Veronica, a possession movie by Paco Plaza’s is aimed at the concept of womanhood. The film is set in Spain with the main protagonist Veronica(Sandra Escacena) a highschool girl in charge of a brood of children, left to her by a working mother and a recently deceased father. The film starts with Veronica getting the children ready, making their breakfast, helping with a forgotten project, while the children’s mother sleeps off a long night. The film asserts a premise of a child taking care of children, a young woman who the film takes great pains to say has not yet begun to menstruate, but who has been enlisted in the role of mother. Entrusted with the care of a young family, Veronica wants to escape the strangling environment. Collecting a book on the occult and a Weegie Board, Veronica, along with a couple of friends, contact her deceased father during an eclipse. The set-up is pure pulp horror. Early in the movie a sunburst shines down on Veronica’s womb, displaying the shape of an eclipse. The planetary metaphor of the sun smothering out the more ‘feminine’ moon is plenty apt here and once Veronica has made contact with something on the other side she thinks is her father, strange phenomenon continue to happen mimicking puberty. Veronica discovers dark blood colored stains under her mattress, finding them also under her siblings. In one particular scene, Veronic envisions the demonic figure, a hoary shadow in most scenes as her nude father, glaring at her through possessed zombish eyes. Her concerns are met with scorn by her classmates who are not caretakers, deflecting the notions that something is wrong as her own mania. The only person who listens is a blind nun working at the Catholic school Veronica and her friends attend. The nun, a woman past her fertile years, understands what has happened. Yet, the other nuns at the church treat her as useless.

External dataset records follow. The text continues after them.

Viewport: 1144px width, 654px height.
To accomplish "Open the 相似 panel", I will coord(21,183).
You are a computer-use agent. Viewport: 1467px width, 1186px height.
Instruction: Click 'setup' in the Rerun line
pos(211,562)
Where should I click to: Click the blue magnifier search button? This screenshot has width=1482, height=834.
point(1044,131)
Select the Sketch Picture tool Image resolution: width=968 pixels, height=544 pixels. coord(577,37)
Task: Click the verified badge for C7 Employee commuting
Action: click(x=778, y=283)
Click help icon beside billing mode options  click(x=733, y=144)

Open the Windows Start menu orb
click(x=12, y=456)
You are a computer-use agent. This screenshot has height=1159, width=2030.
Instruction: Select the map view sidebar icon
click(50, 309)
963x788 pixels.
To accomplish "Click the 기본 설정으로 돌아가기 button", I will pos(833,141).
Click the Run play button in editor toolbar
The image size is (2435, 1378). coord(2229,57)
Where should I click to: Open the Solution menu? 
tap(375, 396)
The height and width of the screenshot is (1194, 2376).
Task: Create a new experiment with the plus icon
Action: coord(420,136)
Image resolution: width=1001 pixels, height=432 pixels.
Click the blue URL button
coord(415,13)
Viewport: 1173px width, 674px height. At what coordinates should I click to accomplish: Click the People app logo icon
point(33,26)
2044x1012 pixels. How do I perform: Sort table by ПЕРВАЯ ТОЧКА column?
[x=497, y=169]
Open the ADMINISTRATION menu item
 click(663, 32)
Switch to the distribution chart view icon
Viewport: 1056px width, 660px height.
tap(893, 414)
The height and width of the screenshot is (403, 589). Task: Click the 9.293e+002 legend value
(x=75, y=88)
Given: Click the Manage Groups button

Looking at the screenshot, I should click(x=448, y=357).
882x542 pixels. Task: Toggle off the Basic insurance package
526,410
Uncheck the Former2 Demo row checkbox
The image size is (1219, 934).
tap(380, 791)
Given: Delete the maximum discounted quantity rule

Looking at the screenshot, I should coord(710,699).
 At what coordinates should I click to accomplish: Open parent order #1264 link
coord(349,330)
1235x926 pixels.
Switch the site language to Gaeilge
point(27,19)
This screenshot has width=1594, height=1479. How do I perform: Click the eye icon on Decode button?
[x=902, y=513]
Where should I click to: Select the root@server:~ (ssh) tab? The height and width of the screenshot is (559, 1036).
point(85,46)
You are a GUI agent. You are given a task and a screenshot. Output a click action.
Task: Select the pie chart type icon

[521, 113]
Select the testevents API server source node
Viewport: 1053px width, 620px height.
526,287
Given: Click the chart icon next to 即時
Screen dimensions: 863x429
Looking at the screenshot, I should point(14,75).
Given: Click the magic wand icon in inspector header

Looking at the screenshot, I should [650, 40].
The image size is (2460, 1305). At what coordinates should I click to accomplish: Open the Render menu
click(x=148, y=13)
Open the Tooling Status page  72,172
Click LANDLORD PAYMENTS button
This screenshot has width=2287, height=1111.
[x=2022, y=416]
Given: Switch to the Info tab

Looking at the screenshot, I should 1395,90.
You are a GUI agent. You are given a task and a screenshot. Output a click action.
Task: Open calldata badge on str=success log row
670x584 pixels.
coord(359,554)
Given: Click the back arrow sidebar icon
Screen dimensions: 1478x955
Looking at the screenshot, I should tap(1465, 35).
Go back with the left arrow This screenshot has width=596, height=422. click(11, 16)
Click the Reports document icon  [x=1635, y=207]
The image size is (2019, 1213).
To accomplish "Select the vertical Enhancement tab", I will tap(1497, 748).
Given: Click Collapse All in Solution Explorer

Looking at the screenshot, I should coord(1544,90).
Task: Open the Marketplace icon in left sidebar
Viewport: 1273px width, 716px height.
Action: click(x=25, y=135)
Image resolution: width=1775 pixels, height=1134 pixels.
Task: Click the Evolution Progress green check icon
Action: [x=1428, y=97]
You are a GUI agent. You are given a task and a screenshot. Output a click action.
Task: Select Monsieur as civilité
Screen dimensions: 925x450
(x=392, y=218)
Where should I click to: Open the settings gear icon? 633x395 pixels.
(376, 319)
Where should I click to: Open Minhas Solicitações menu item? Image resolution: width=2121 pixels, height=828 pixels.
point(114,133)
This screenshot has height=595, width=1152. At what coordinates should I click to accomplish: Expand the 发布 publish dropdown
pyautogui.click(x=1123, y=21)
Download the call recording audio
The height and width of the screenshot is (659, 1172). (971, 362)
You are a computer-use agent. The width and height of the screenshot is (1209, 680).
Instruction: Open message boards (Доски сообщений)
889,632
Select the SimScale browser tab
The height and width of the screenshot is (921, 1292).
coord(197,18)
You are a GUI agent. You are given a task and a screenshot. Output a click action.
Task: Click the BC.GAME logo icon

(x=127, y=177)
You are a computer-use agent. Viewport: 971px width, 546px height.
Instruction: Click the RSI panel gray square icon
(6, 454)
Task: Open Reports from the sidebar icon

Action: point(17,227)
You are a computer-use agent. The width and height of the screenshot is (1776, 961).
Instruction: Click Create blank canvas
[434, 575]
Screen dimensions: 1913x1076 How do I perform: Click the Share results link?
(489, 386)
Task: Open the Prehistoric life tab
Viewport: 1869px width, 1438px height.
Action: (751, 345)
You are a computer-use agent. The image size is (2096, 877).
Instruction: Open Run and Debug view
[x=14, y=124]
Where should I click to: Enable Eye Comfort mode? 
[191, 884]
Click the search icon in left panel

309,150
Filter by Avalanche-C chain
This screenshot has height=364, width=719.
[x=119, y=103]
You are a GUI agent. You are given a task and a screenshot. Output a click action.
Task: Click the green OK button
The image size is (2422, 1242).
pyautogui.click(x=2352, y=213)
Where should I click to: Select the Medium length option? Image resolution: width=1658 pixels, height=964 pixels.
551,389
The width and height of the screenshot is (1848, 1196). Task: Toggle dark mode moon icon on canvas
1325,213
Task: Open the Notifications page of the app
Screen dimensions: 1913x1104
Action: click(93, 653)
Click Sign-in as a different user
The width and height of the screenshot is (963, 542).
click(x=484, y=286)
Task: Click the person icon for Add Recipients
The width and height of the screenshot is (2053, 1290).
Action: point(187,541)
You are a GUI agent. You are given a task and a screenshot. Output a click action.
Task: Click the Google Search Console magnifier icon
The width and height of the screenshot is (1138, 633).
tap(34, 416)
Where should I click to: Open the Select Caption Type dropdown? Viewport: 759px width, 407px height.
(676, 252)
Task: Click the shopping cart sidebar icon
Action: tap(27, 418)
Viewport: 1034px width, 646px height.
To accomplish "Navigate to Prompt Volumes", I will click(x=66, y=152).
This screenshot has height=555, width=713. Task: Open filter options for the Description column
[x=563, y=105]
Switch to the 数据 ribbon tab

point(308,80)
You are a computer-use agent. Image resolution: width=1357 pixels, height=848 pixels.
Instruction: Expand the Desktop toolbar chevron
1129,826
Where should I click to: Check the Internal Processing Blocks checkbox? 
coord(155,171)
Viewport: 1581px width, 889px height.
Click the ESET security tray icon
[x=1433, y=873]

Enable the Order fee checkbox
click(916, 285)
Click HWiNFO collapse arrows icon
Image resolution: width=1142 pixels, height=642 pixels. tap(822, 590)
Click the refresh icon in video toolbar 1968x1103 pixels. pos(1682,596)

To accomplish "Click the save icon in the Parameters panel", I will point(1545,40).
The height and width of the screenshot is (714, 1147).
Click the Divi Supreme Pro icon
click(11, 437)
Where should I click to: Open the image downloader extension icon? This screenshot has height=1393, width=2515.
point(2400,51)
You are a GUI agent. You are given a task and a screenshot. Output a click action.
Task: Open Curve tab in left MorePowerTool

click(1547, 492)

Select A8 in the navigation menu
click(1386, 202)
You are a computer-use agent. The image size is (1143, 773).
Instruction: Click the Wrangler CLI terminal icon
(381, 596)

Here between the space of fertility lies the answer to how Veronica can send the evil shade haunting her house back to where it came from.
What does this say about young womanhood and the spirit that seemingly comes to haunt a young girl after she’s reached puberty? Veronica and her siblings fight to get rid of this invading spirit. Yet despite good intentions, Veronica’s brother welcomes the invading spirit in, and eventually is kidnapped, forcing Veronica to sacrifice herself in order to save him. Veronic appears to question what it means to be a woman and how this change from child to adult, invites pervasive spirits that wreck the home. Veronica’s possession is less bodily than about her home, about some evil spirit brought on by her father’s absence coming into the family. Veronica is a prisoner, caught between childhood and adulthood. Her ultimate sacrifice is not like Father Karass who invites the evil spirit within him to save the girl. Veronica’s ultimate sacrifice is for the peace of the domestic sphere, to stabilize the home and allow the other children to stay children. Veronica sacrifices herself so that her mother can realize the family was in danger. Veronica is a modern possession movie with flourishes of old school horror. The premise though is keyed into the political, social climate of today, where the body of women and what they mean to the life of society are in constant negotiation. Veronica askes interesting questions. Does protecting the home come at the sacrifice of the growth of young women? If they are constantly eclipsed, pun intended, then exactly who are they and what destructive passions might possess them as they try to escape these domestic prisons.